A 3D-printed fuel nozzle for the LEAP. Image credit: CFM International
GE scientists have been experimenting with 3D printing and other “additive manufacturing” methods over the last decade. The company has made several key acquisitions in the space, such as buying Morris Technologies, started by 3D printing pioneer Greg Morris.
Unlike traditional manufacturing methods that mill or cut away material from a metal slab to produce a part, additive manufacturing “grows” components directly from a CAD file using layers of fine metal powder fused together with an electron beam or laser. The method can produce complex parts that would be difficult or even impossible to make otherwise. It creates them in a fraction of the time, compared with traditional methods like machining and welding, and leaves behind little waste.
As a result, additive manufacturing allows engineers to replace complex assemblies with single parts that are lighter than previous designs, saving weight and boosting a jet engine’s fuel efficiency.

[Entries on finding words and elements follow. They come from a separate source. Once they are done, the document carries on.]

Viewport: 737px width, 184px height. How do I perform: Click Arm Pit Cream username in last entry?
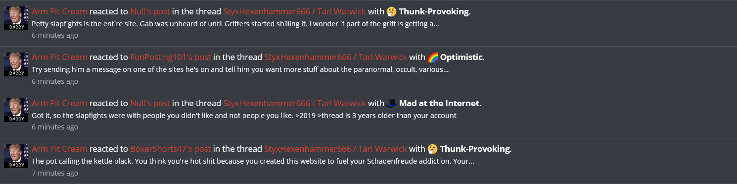click(59, 149)
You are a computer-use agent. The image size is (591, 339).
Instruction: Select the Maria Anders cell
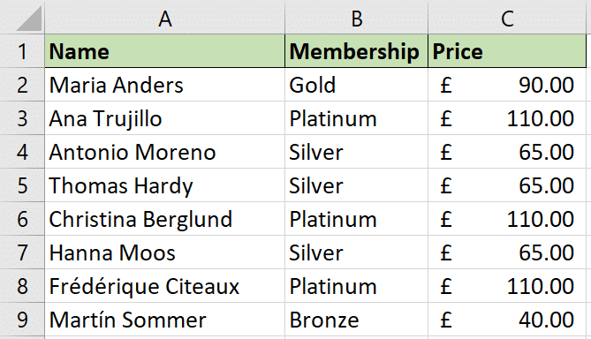164,85
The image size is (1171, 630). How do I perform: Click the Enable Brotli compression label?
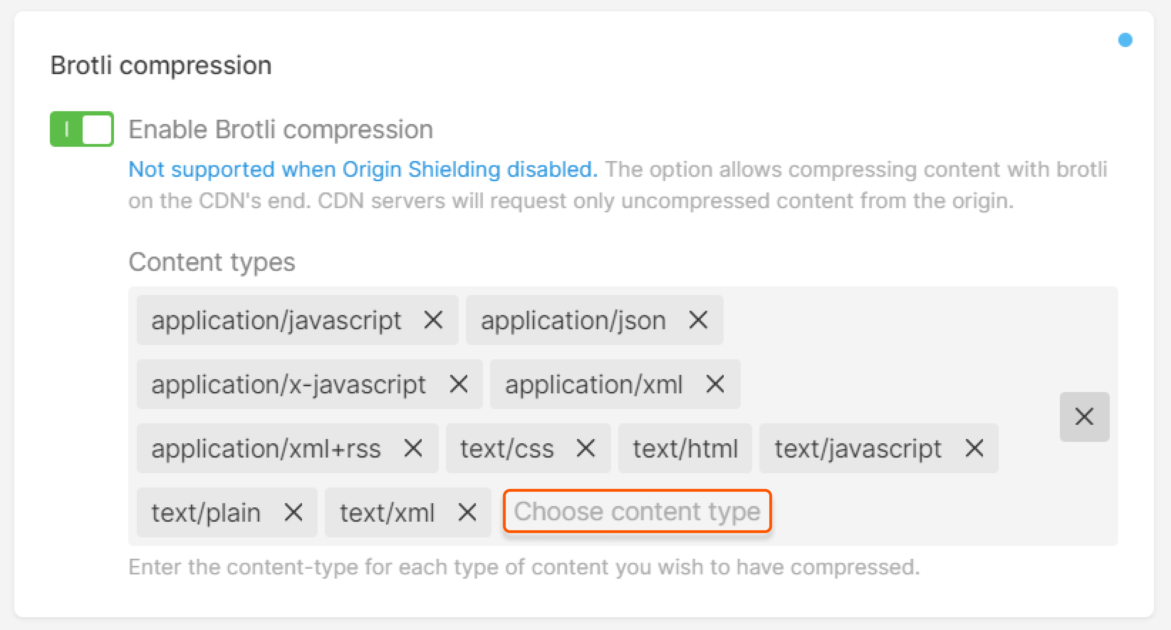(x=280, y=130)
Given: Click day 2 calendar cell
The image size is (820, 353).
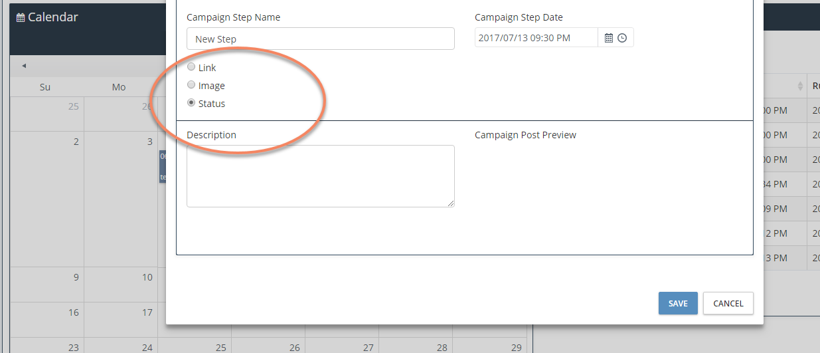Looking at the screenshot, I should point(47,199).
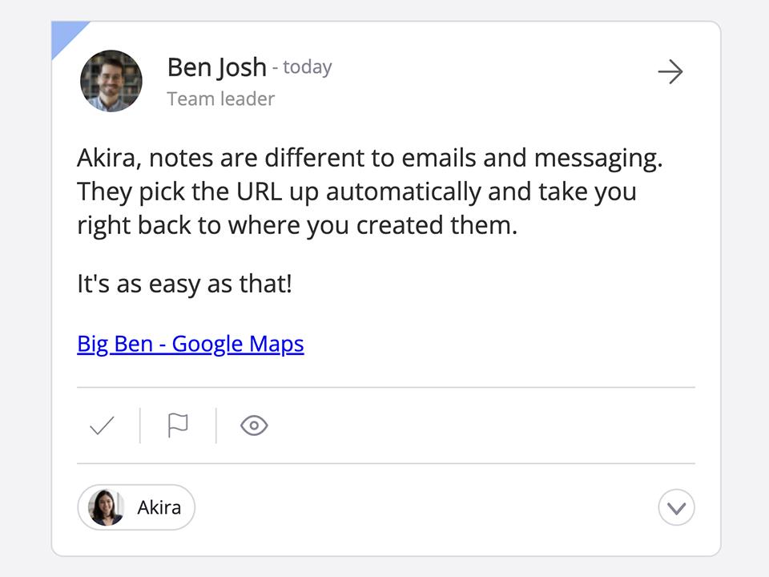
Task: Open the note with the right arrow
Action: (x=670, y=71)
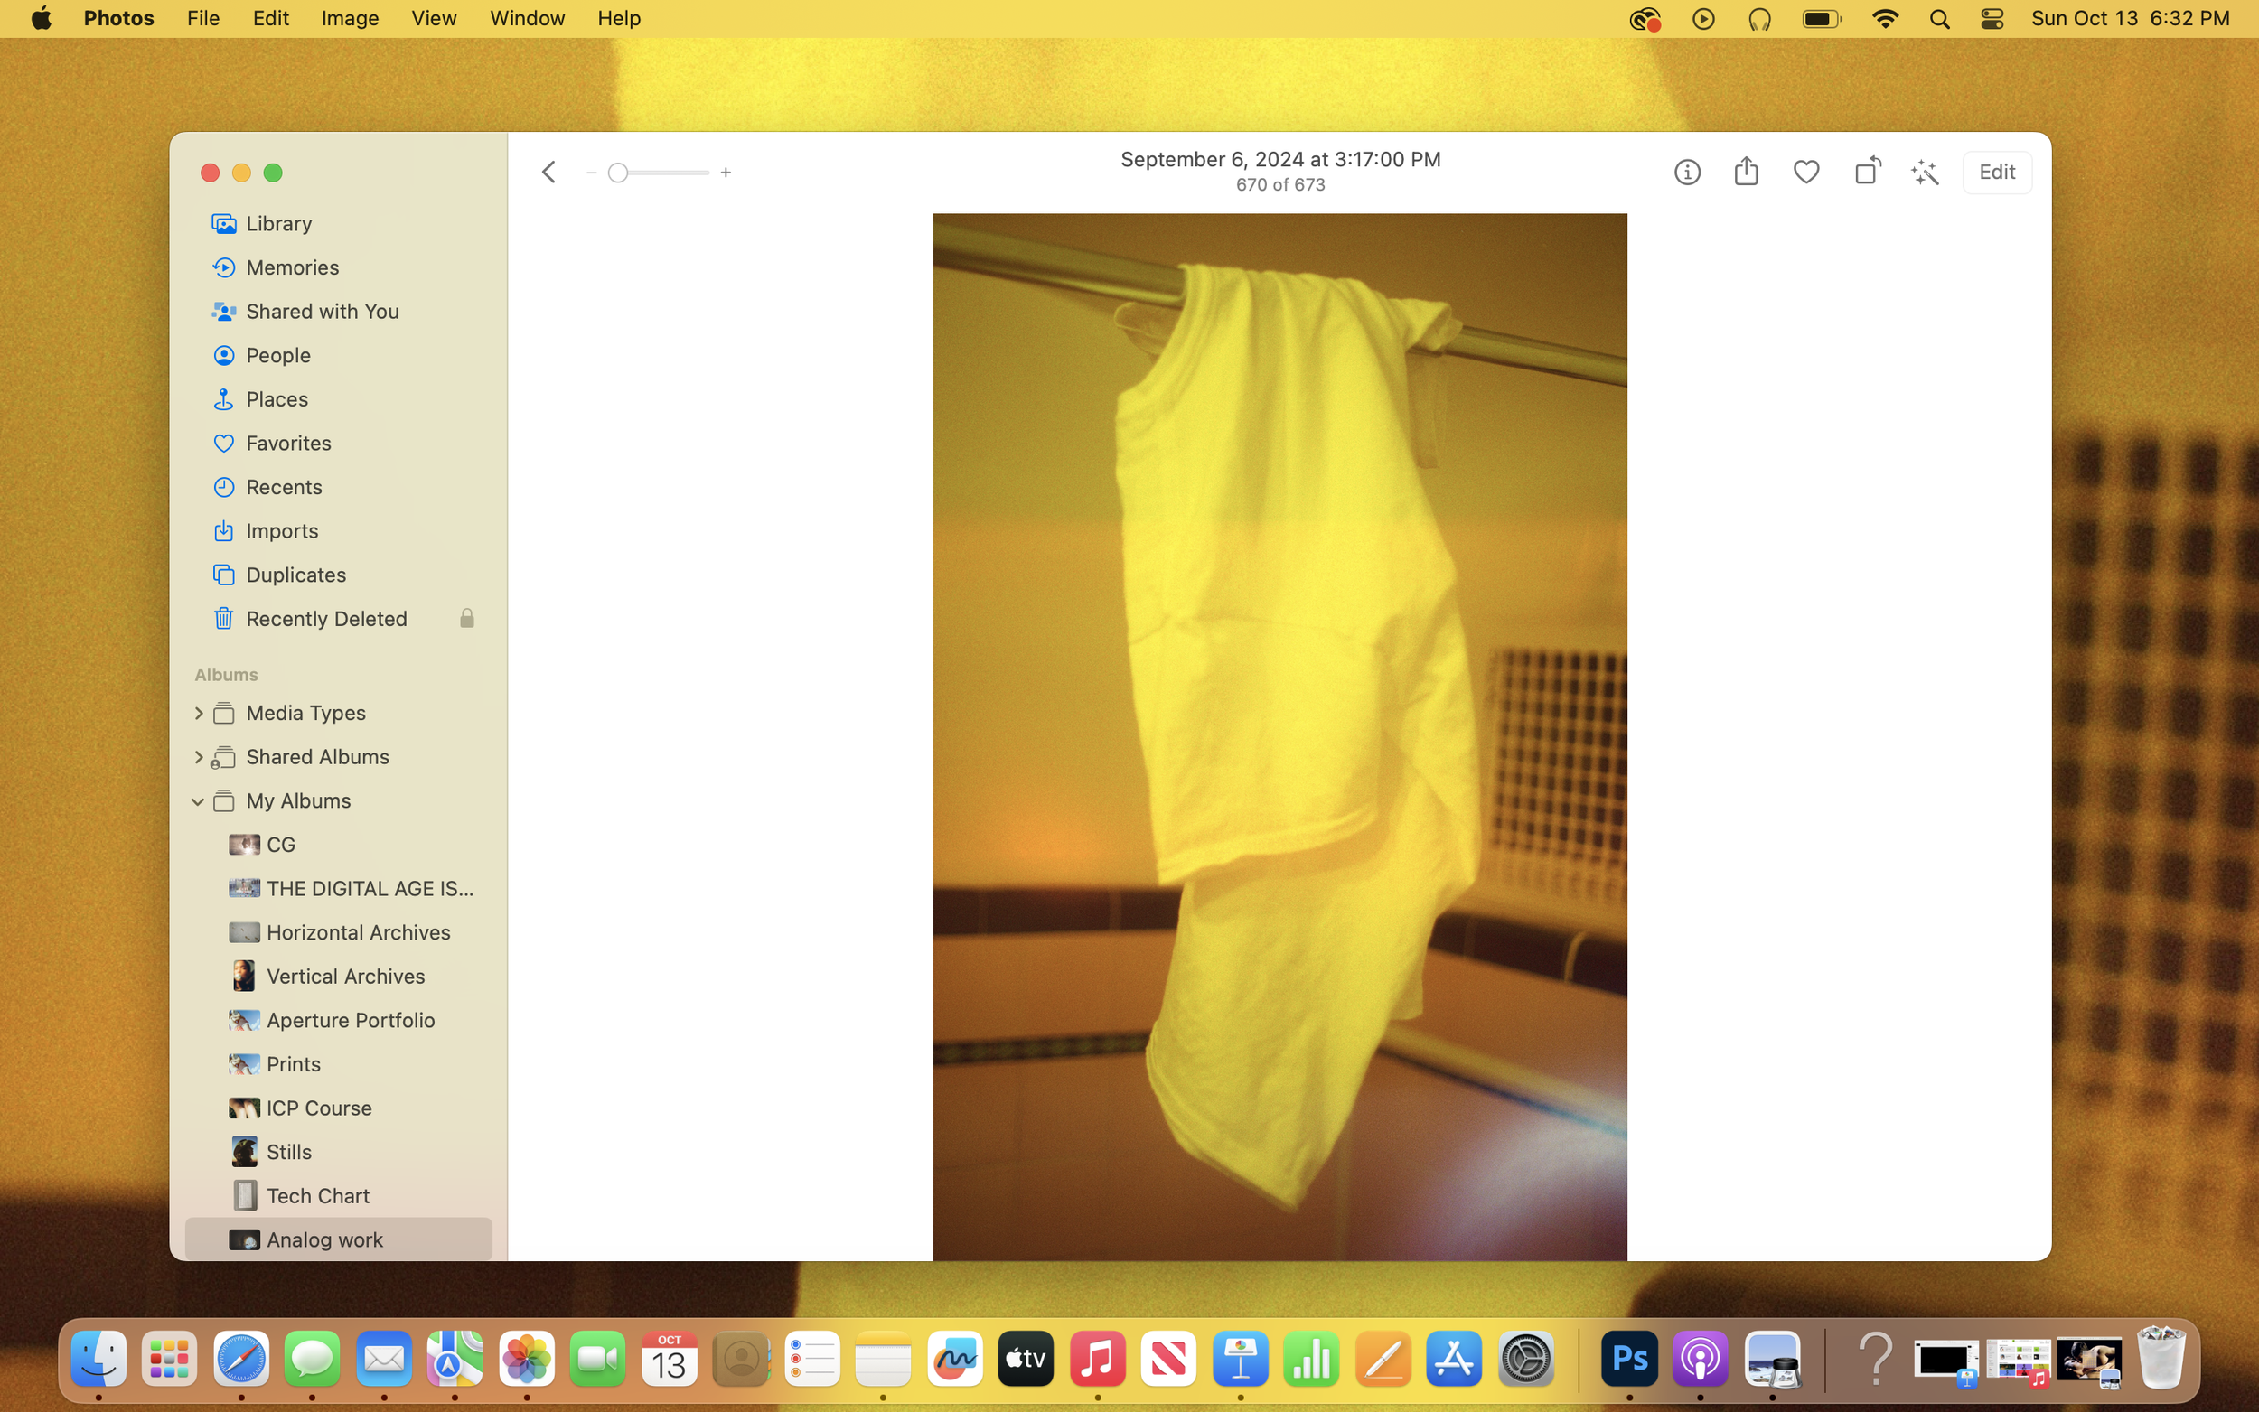Viewport: 2259px width, 1412px height.
Task: Go back with the left chevron
Action: point(549,172)
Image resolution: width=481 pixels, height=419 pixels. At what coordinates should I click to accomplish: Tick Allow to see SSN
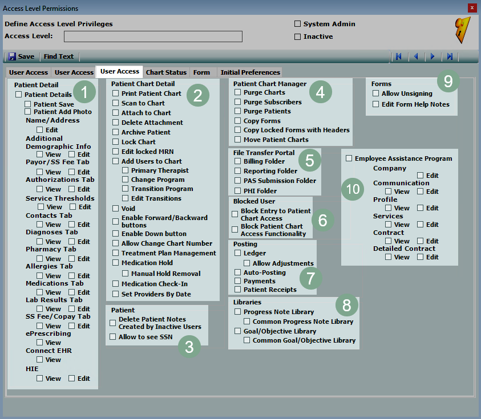(113, 337)
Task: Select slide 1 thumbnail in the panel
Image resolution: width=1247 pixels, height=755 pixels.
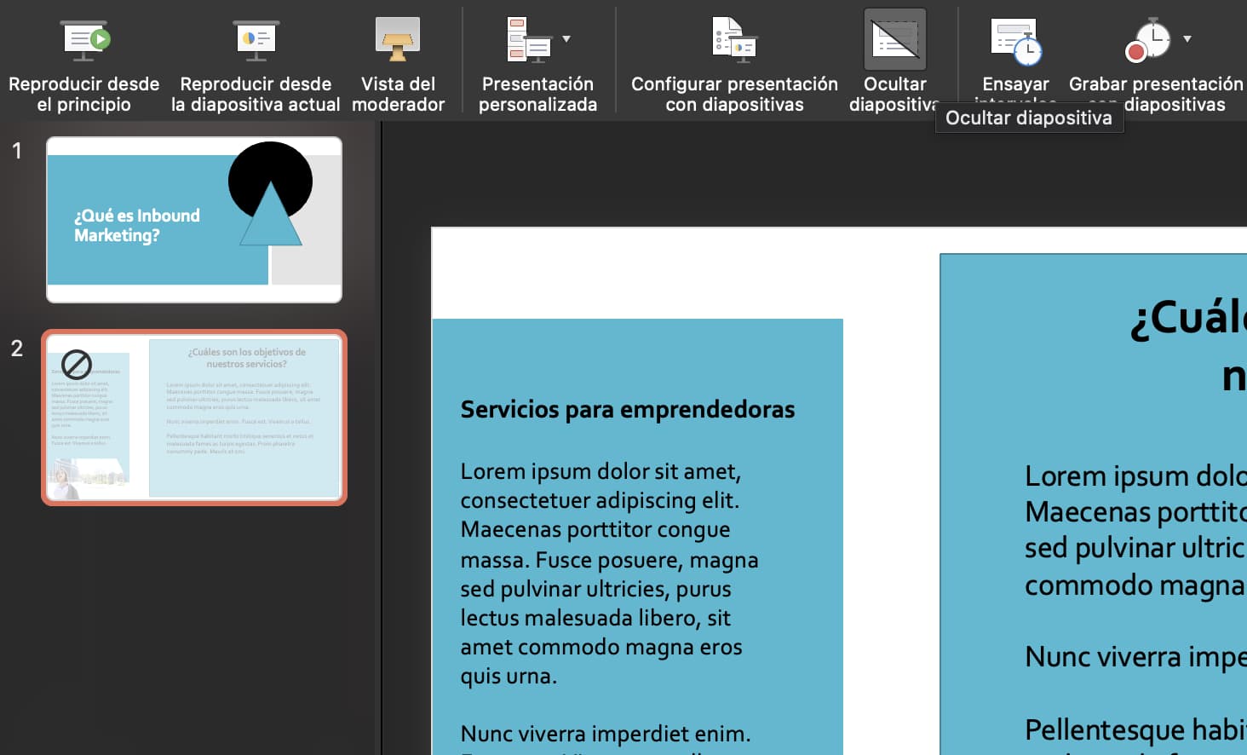Action: click(x=193, y=219)
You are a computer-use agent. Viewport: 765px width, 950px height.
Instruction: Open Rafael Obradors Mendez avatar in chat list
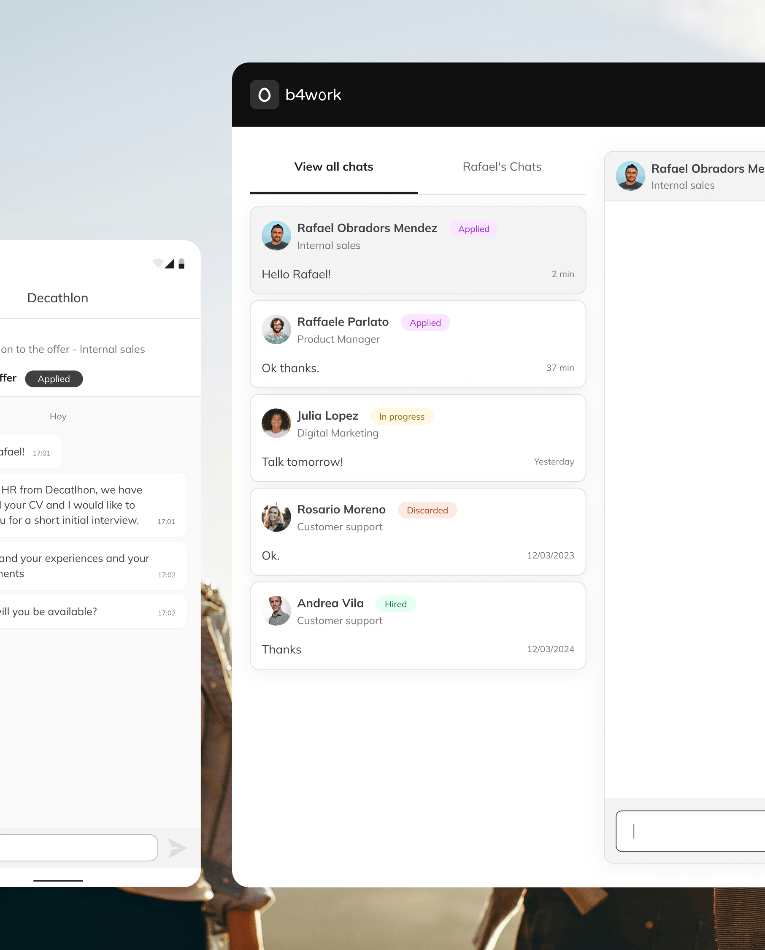coord(276,235)
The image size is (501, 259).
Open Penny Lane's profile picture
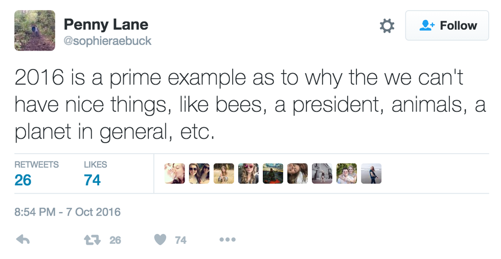click(x=35, y=30)
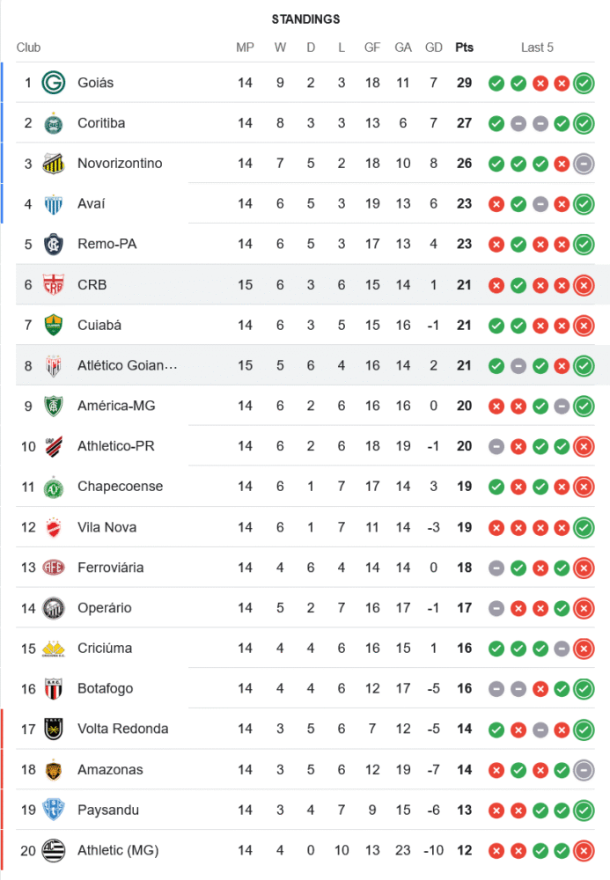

Additive manufacturing allows designers to create complex parts like this jet engine combustor, which would be very difficult to make on conventional machines. Image credit: GE Aviation.
The new 3D-printed housing, made from a cobalt-chrome alloy, protects the temperature sensor’s delicate electronics from icing and punitive airflows inside the engine.
It would normally take GE several years to design and prototype this part, but the GE team was able to shave as much as a year from the process. “The 3D printer allowed us to rapidly prototype the part, find the best design and move it quickly to production,” says Bill Millhaem, general manager for the GE90 and GE9X engine programs at GE Aviation. “We got the final design last October, started production, got it FAA certified in February, and will enter service next week. We could never do this using the traditional casting process, which is how the housing is typically made.”
Jonathan Clarke, program manager for the project, says that the team ended up with a faster and simpler design, and superior material properties. “Once we found a workable solution, it went straight to production,” Clarke says. “This technology is a breakthrough.”